• [ЗАДАНИЯ И УПРАЖНЕНИЯ]
**1.** Ответьте по отрывку о древнерусском эпосе на три вопроса.
(a) Каков возраст древнерусского исторического эпоса?
(b) С песнями каких двух народов Веселовский сопоставляет древнерусский эпос?
(c) Становлением чьей самодержавной власти ознаменована эпоха окончательного освобождения?
**2.** Выпишите из отрывка о древнерусском эпосе фрагмент между словами «Перманентность борьбы с» и «власти Ивана III.» включительно.

Древнерусский исторический эпос. Былины об Илье Русском Богатыре

 

УСТНАЯ ИСТОРИЯ В ПАМЯТНИКАХ НОВГОРОДСКОЙ ЗЕМЛИ

 

 

Древнерусский исторический эпос. Былины об Илье Русском Богатыре

 

 

 

Древнерусский исторический эпос, чей возраст составляет более полутора тысяч лет, состоит из отдельных песен, не сложившихся в эпопею, закономерно венчающую, согласно А. Н. Веселовскому, естественную эволюцию эпоса. Однако им же были оговорены закономерные исключения из общего правила: для древнерусского эпоса, писал Веселовский, «вопрос решается так же, как для сербских и испанских песен: долгая борьба с иноплеменным нашествием плодила песни и песенных героев, но она стала прошлым событием лишь тогда, когда условия сложения эпопеи уже пережиты были историею».

 

Перманентность борьбы с нашествиями иноплеменников достаточно известна: за борьбой против гуннов последовало аварское вторжение, за ним — борьба против натиска хазар, потом — оборона от печенегов, затем — половцев, почти непрерывно ведшаяся вплоть до захлестнувшего Восточную Европу нашествия орд, ведомых наследниками Чингисхана. Окончательное освобождение наступило только в эпоху позднего средневековья, ознаменованную становлением самодержавной власти Ивана III.

• [СТРОКИ ДАННЫХ]
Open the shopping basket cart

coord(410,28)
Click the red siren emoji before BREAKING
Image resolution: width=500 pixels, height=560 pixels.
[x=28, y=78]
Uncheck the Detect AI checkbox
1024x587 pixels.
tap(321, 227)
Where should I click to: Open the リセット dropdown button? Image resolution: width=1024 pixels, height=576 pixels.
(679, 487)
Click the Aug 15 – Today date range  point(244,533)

* * *

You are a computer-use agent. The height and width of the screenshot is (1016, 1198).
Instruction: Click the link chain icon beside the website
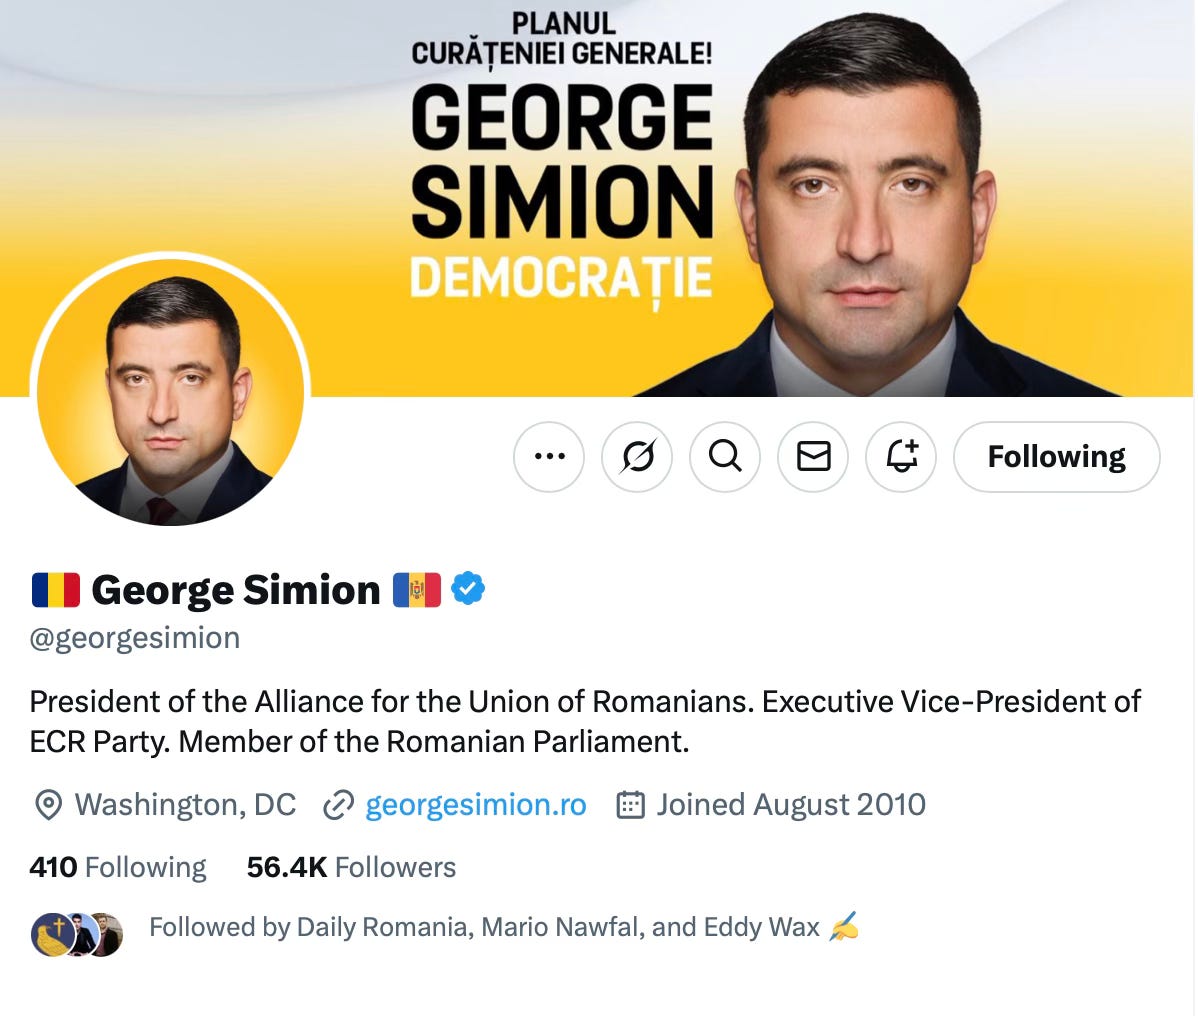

==

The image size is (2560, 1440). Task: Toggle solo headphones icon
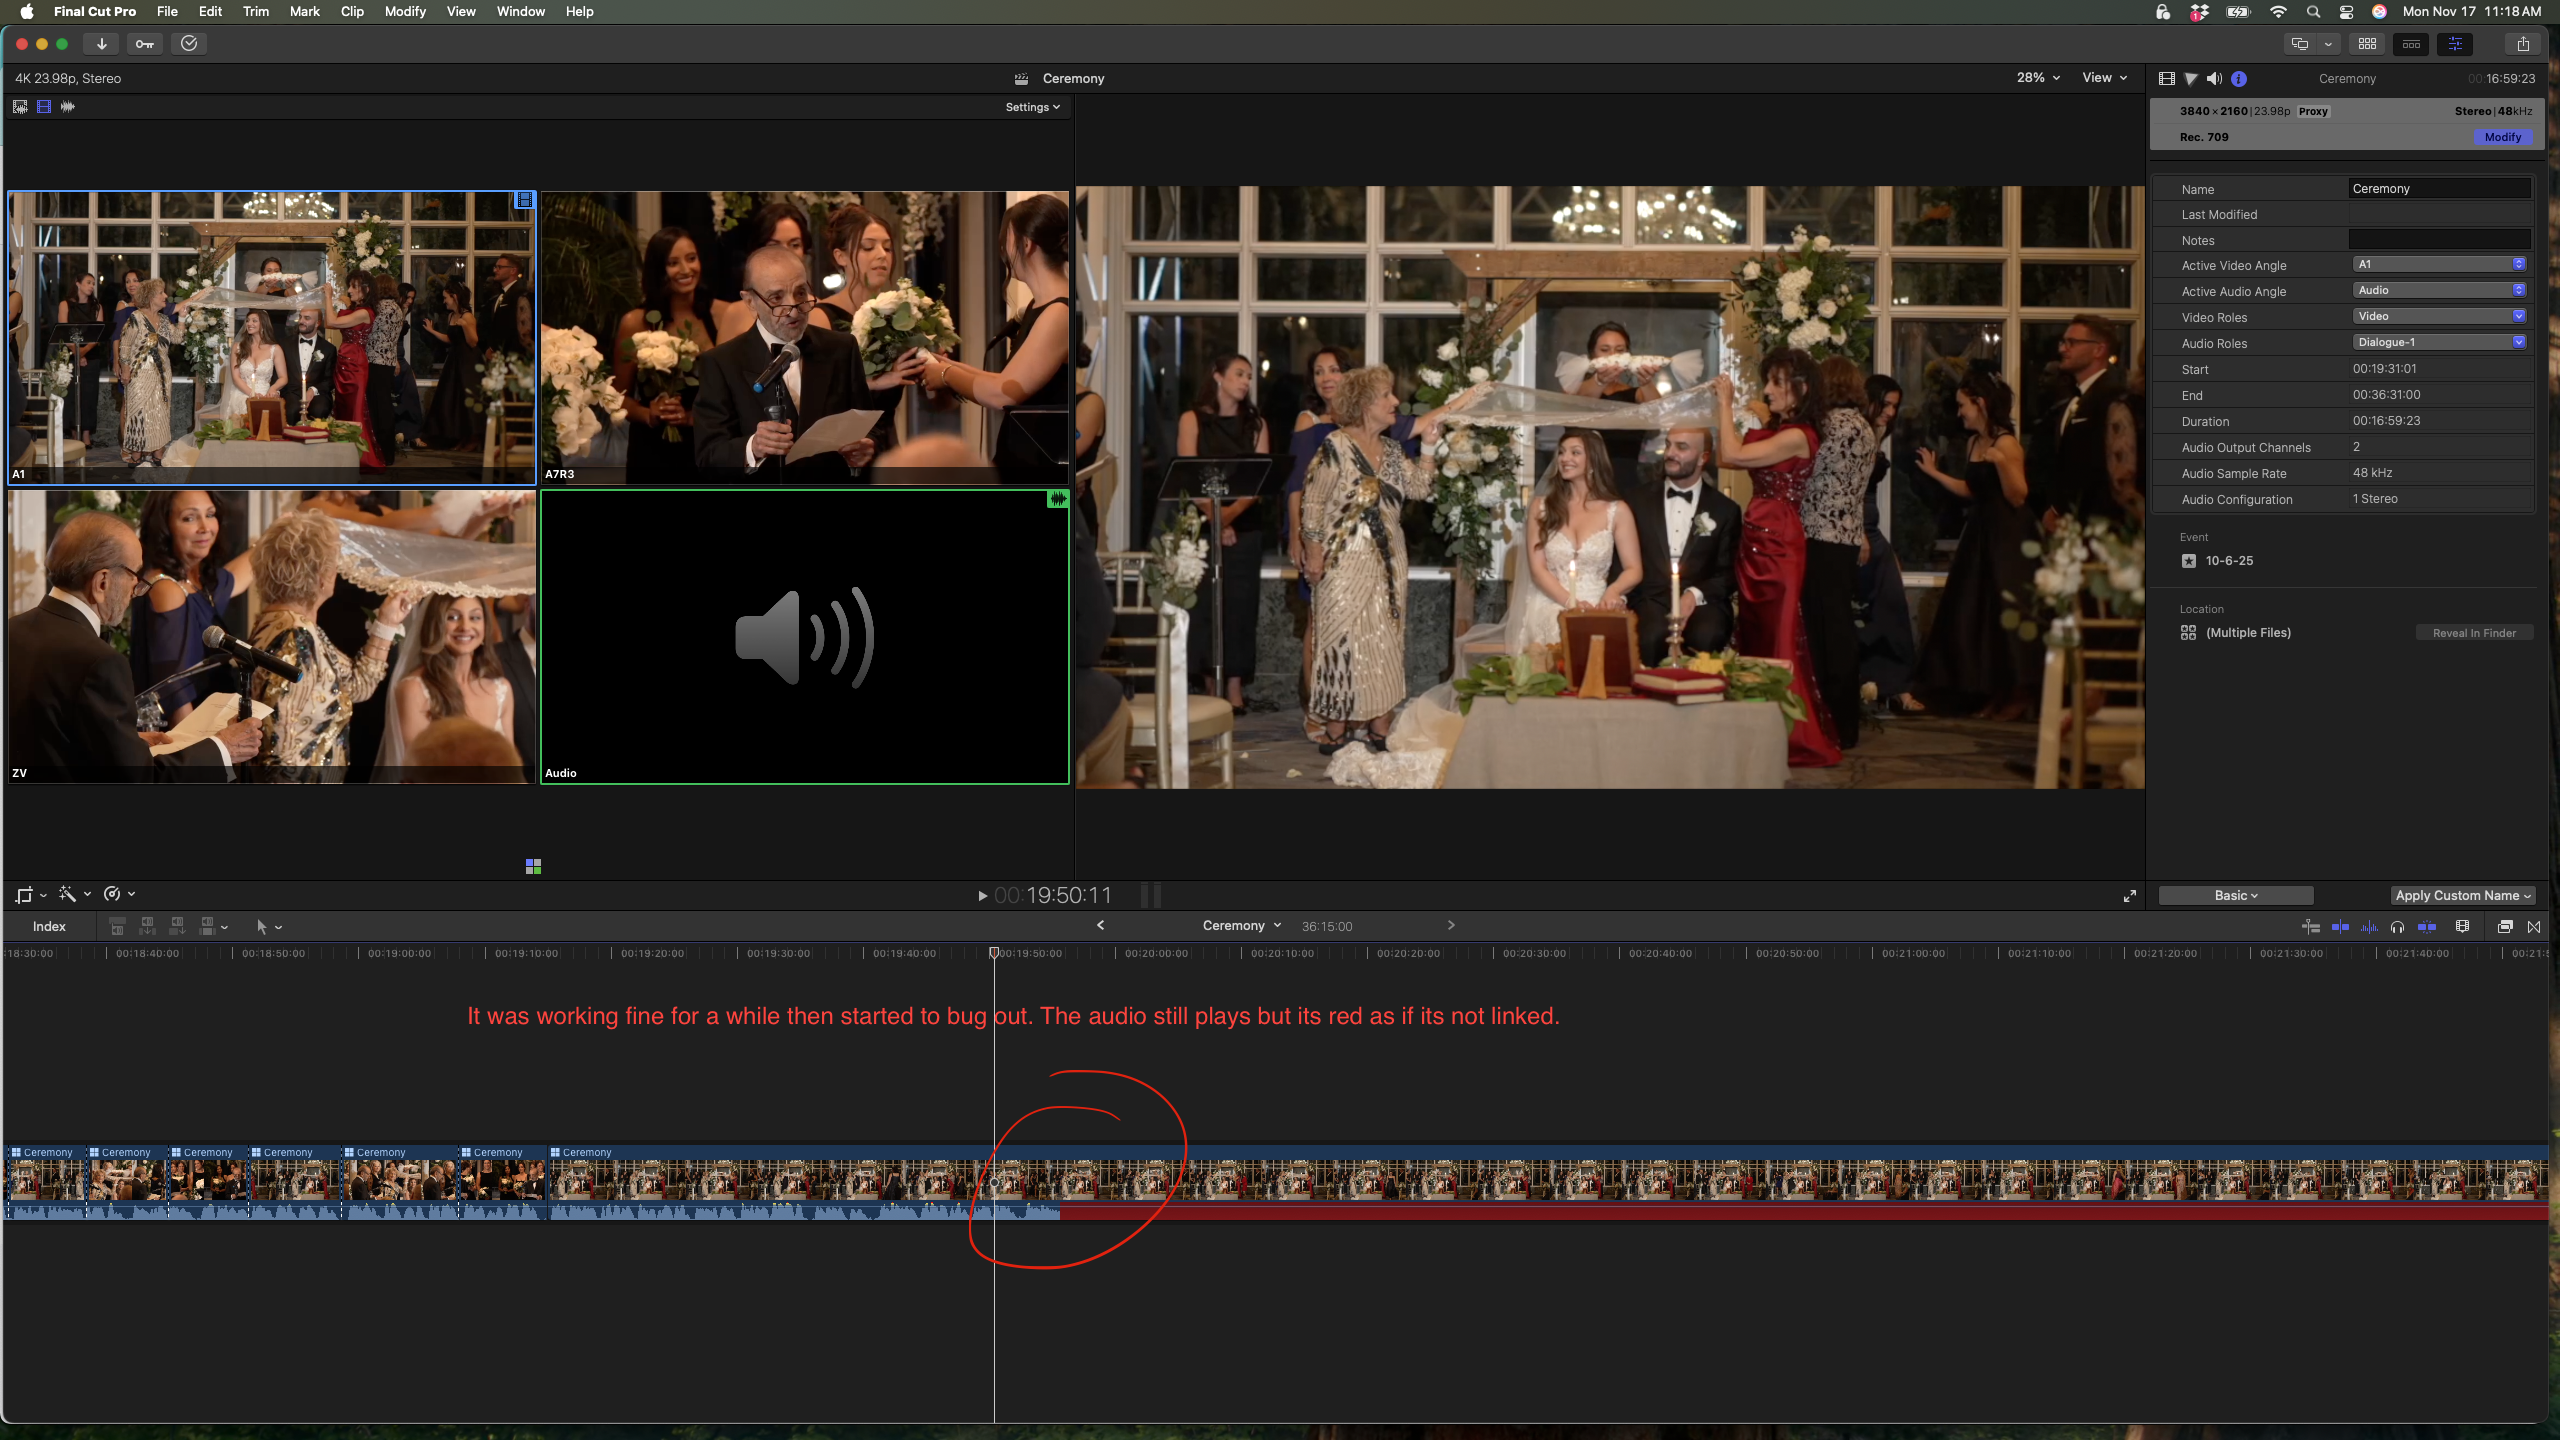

• [СПИСОК РЕШЕНИЙ]
**1.**
(a) Более полутора тысяч лет.
(b) С сербскими и испанскими песнями.
(c) Ивана III.

**2.**
Перманентность борьбы с нашествиями иноплеменников достаточно известна: за борьбой против гуннов последовало аварское вторжение, за ним — борьба против натиска хазар, потом — оборона от печенегов, затем — половцев, почти непрерывно ведшаяся вплоть до захлестнувшего Восточную Европу нашествия орд, ведомых наследниками Чингисхана. Окончательное освобождение наступило только в эпоху позднего средневековья, ознаменованную становлением самодержавной власти Ивана III.